# TASK REQUIREMENTS:
Could you reproduce, from the records below, everything from the line with "Where should I click to: Click the email" down to the line with "Screen dimensions: 397x258", keeping both of those lines and changing nothing?

# RECORDS FOR THE EXERCISE:

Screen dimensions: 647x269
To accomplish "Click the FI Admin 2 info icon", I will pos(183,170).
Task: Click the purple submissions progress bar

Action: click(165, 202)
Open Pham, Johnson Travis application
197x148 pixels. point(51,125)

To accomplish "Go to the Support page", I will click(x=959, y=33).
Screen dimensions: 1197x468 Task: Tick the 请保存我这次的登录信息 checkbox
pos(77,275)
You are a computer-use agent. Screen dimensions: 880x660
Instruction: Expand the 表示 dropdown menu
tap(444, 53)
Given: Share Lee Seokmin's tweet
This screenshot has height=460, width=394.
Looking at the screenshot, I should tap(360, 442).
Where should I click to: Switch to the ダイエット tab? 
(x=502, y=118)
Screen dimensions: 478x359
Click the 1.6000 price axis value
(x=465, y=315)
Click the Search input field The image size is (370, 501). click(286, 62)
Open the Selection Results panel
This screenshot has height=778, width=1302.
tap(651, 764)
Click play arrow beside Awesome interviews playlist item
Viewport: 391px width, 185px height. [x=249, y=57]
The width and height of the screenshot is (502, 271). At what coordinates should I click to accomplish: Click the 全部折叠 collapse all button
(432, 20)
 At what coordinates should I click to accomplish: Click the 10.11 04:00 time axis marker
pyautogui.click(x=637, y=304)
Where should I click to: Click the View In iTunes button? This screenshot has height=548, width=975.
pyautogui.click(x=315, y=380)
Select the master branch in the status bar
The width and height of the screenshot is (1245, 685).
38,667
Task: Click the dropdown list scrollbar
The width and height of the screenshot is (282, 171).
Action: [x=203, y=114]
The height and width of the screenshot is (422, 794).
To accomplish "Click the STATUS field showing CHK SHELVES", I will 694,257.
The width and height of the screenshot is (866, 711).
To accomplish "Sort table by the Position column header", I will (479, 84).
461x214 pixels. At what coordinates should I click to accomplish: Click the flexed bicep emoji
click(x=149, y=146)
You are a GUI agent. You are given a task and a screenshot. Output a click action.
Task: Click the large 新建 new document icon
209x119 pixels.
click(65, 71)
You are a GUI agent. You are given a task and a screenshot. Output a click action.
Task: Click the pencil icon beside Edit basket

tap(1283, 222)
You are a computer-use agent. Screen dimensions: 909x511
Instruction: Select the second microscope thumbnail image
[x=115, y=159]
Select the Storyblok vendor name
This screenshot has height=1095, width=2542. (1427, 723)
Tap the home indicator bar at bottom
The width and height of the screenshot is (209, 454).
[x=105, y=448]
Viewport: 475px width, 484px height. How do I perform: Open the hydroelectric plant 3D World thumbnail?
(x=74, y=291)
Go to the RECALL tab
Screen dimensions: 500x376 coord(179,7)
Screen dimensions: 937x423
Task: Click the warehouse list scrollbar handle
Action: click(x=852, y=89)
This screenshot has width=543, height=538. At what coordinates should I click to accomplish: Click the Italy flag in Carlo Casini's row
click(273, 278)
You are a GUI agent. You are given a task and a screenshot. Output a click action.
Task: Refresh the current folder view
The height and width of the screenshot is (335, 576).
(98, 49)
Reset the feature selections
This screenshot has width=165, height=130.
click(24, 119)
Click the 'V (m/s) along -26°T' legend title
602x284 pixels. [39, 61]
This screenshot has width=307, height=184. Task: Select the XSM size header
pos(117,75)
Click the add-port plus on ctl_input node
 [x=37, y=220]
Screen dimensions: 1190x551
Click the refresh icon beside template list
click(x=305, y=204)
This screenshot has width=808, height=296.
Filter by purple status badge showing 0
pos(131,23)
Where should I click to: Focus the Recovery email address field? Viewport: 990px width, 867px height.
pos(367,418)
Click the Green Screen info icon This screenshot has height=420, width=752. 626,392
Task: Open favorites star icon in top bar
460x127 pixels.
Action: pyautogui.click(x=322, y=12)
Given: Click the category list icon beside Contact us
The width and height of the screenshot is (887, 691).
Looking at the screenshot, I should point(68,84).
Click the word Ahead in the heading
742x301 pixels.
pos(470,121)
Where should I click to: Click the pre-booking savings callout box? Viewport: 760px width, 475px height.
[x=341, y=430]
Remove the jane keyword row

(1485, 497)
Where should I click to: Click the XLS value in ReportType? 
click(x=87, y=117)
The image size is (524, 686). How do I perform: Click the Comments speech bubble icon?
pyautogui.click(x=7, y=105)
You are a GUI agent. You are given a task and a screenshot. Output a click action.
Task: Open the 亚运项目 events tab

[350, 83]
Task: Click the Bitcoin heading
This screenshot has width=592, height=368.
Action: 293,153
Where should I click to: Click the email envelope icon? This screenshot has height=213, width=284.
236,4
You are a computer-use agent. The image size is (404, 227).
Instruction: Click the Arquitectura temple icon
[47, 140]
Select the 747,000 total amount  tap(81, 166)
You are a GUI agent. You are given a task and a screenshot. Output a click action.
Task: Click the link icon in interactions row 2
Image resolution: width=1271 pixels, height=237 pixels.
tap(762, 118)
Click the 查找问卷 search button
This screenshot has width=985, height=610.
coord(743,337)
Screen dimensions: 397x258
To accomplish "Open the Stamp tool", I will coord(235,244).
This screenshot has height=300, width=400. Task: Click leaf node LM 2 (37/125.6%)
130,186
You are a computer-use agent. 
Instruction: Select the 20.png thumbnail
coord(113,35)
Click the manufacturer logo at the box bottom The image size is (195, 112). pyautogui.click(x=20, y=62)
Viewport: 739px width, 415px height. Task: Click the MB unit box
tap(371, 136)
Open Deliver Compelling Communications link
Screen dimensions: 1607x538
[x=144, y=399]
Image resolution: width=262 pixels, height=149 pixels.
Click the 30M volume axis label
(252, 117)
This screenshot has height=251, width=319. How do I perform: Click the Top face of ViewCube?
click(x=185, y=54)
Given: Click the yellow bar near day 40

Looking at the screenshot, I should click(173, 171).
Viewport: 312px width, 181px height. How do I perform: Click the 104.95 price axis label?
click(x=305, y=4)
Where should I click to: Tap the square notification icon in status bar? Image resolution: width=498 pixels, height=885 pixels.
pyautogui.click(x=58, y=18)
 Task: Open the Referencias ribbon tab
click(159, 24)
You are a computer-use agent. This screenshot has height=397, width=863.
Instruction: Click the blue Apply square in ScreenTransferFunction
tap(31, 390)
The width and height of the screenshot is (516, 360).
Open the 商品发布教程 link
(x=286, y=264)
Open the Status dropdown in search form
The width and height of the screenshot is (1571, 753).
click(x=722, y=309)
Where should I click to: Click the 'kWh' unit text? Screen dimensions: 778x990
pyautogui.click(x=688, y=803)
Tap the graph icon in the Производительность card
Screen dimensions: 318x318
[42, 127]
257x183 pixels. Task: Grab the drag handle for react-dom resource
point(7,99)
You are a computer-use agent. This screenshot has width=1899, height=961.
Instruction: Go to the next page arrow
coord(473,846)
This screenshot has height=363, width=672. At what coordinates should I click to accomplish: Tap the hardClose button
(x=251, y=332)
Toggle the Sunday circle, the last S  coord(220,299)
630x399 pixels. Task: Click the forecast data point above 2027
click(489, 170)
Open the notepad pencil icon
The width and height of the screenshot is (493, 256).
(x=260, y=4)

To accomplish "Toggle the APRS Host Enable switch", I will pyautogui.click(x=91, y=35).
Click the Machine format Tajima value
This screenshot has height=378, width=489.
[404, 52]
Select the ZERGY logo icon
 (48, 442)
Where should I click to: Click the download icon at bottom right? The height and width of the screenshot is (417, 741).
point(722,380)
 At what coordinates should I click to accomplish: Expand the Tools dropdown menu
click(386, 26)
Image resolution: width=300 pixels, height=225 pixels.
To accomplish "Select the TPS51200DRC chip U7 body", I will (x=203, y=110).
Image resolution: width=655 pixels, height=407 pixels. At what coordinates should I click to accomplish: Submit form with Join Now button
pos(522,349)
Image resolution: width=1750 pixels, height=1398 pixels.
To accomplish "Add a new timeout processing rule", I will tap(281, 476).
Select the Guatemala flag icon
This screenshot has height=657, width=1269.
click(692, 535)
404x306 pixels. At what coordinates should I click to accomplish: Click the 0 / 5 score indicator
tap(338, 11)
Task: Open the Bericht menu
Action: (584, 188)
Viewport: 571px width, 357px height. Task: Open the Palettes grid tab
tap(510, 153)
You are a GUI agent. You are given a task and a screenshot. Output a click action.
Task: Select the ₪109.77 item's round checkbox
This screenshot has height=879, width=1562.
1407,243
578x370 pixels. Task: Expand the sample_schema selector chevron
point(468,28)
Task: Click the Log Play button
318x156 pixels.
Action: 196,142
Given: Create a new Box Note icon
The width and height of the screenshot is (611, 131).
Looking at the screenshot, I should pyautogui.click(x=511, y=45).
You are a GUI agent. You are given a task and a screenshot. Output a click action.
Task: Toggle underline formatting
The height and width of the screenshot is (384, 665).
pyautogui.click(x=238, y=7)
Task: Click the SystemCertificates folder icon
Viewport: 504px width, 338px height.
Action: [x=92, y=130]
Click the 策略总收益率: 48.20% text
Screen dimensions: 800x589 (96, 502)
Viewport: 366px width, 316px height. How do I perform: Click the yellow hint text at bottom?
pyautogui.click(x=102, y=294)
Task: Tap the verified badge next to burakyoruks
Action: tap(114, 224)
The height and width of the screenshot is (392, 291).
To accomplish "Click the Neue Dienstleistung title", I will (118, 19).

# OUTPUT FOR THIS EXERCISE:
Where should I click to: Click the email envelope icon? This screenshot has height=213, width=284.
236,4
You are a computer-use agent. The image size is (404, 227).
Instruction: Click the Arquitectura temple icon
[47, 140]
Select the 747,000 total amount  tap(81, 166)
You are a GUI agent. You are given a task and a screenshot. Output a click action.
Task: Click the link icon in interactions row 2
Image resolution: width=1271 pixels, height=237 pixels.
tap(762, 118)
Click the 查找问卷 search button
This screenshot has width=985, height=610.
coord(743,337)
Screen dimensions: 397x258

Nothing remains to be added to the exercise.